Denton took a taxi to the Foreign Office, handed over the papers and explained where he had found them.
“I had an idea that there might be something there,” said his chief. “Hambledon would not wireless such detailed instructions for collecting the thing if it were only a wedding present and nothing more---how did Ogilvie take its disappearance?”
“When I left he was jumping up and down and making turkey-cock noises,” began Denton, but the other man cut him short.

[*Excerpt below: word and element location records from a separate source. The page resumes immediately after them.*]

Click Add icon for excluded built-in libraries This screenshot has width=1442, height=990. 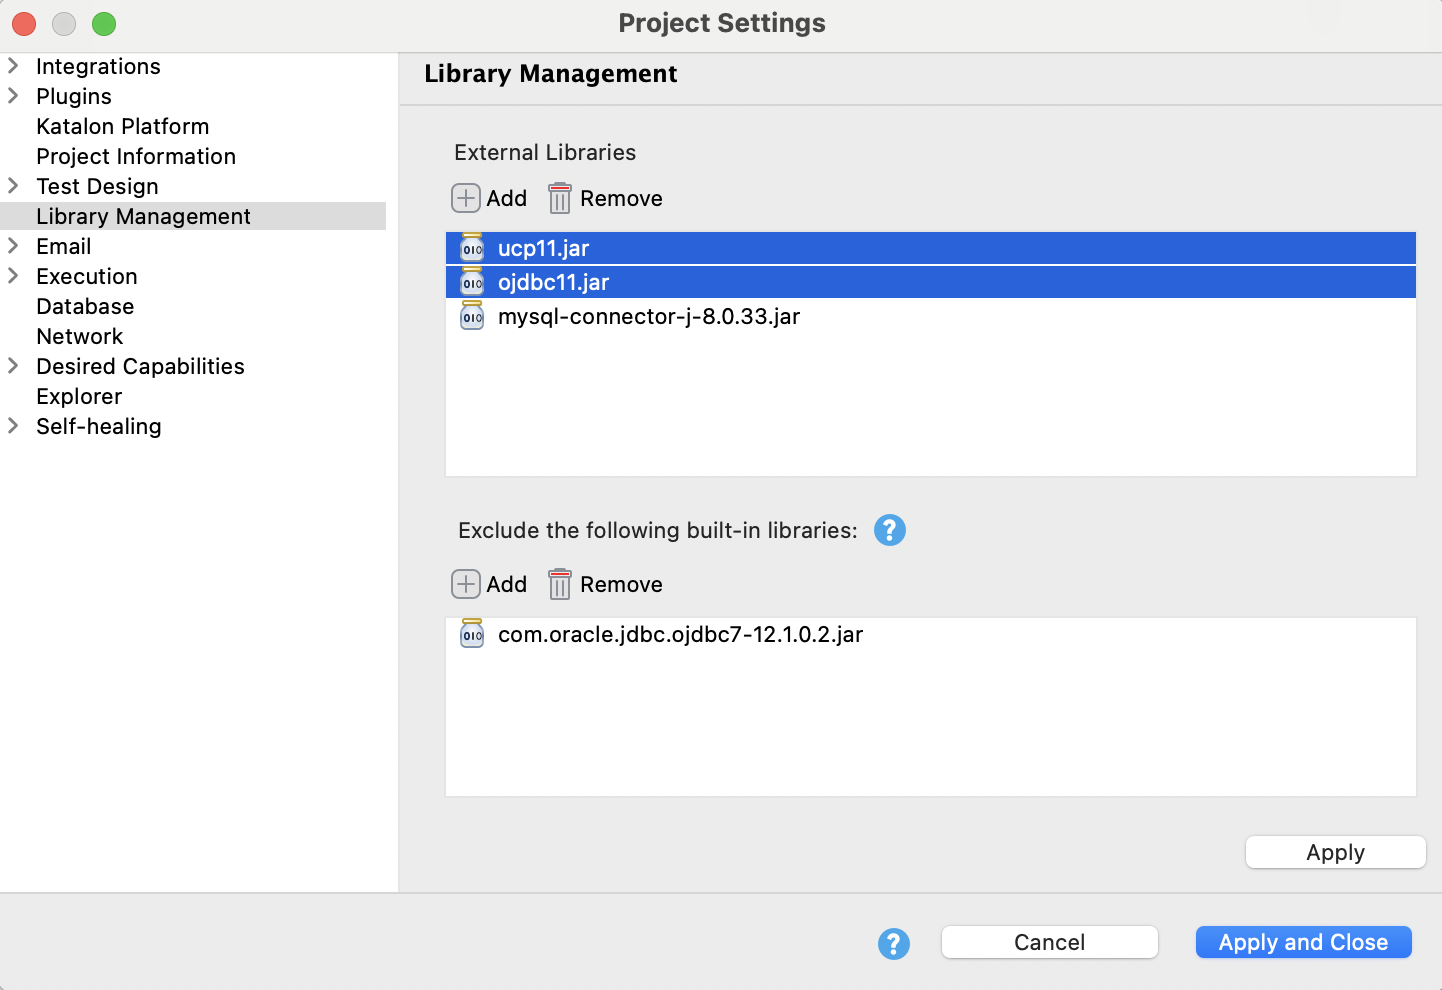pyautogui.click(x=466, y=584)
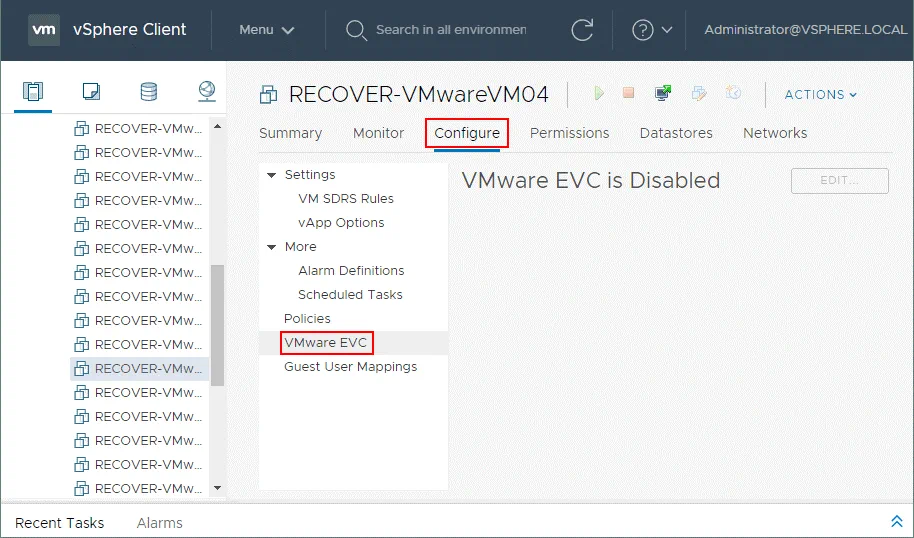Open the Storage inventory view icon
The image size is (914, 538).
pos(148,92)
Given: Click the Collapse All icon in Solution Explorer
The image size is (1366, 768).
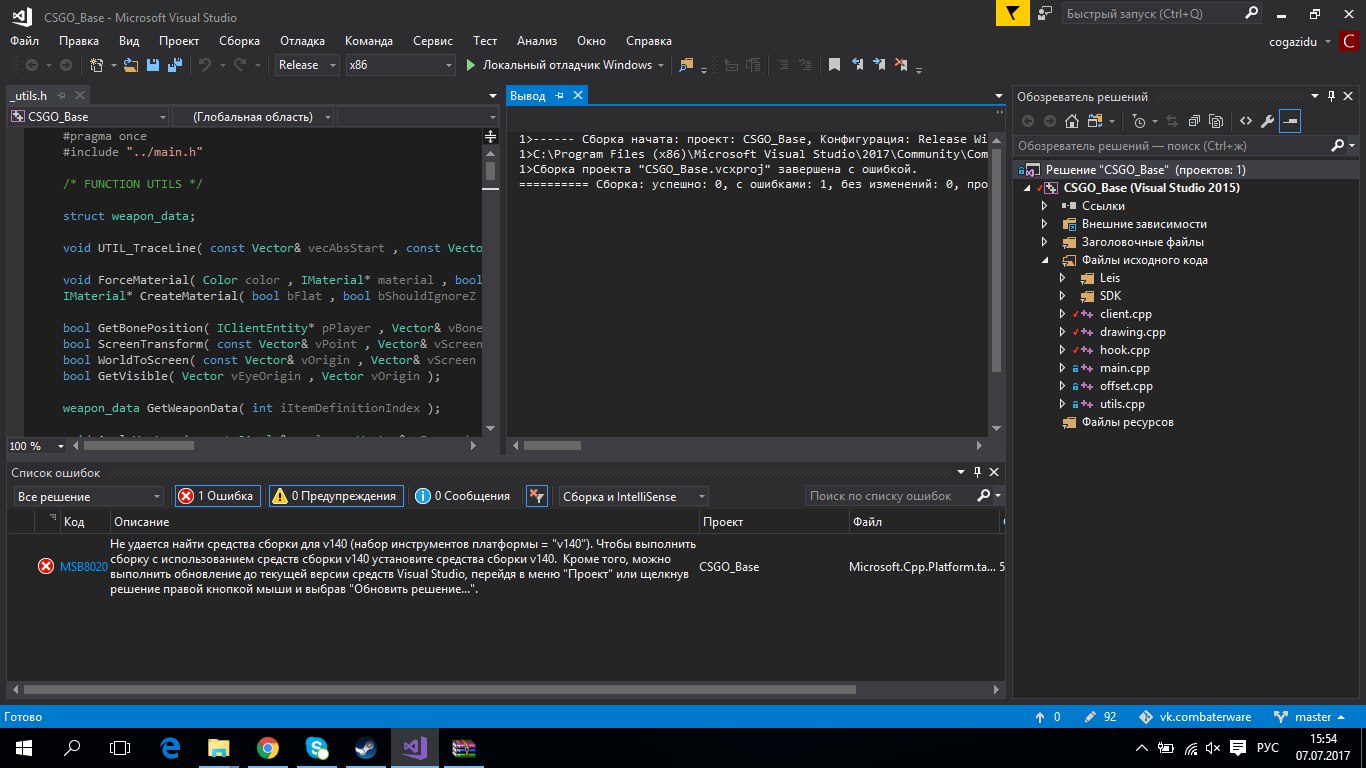Looking at the screenshot, I should pyautogui.click(x=1193, y=121).
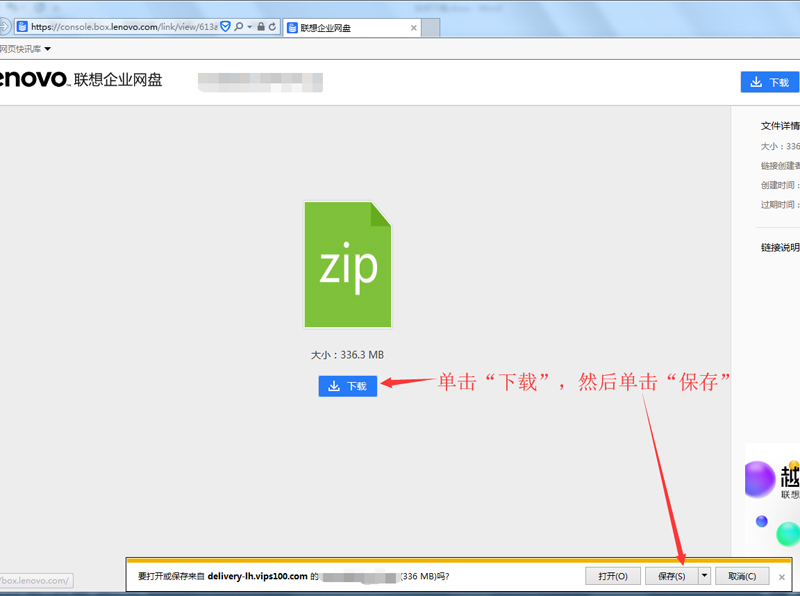Dismiss the download notification bar with X

pos(782,577)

“My godfathers, look at this. Photographic copies of an Order to the German Chief of Police to get out a scheme for the effective policing of Austria after its union with the Reich in March. In March, good Lord! A carbon copy of the said Chief of Police’s scheme, not merely a copy, Denton, but a carbon duplicate. How the devil---what are these?” he went on, opening the two fatter envelopes, full of sheets of flimsy paper. “Dossiers of German agents in this country, dozens of ’em. Dozens of ’em.” He put the papers down and filled his pipe. “So Germany marches into Austria in March, does she? Hambledon, you ought to have the K.C.B. No, he ought to have the Garter. Dammit, he’s earned a halo, only I hope he doesn’t get it just yet.”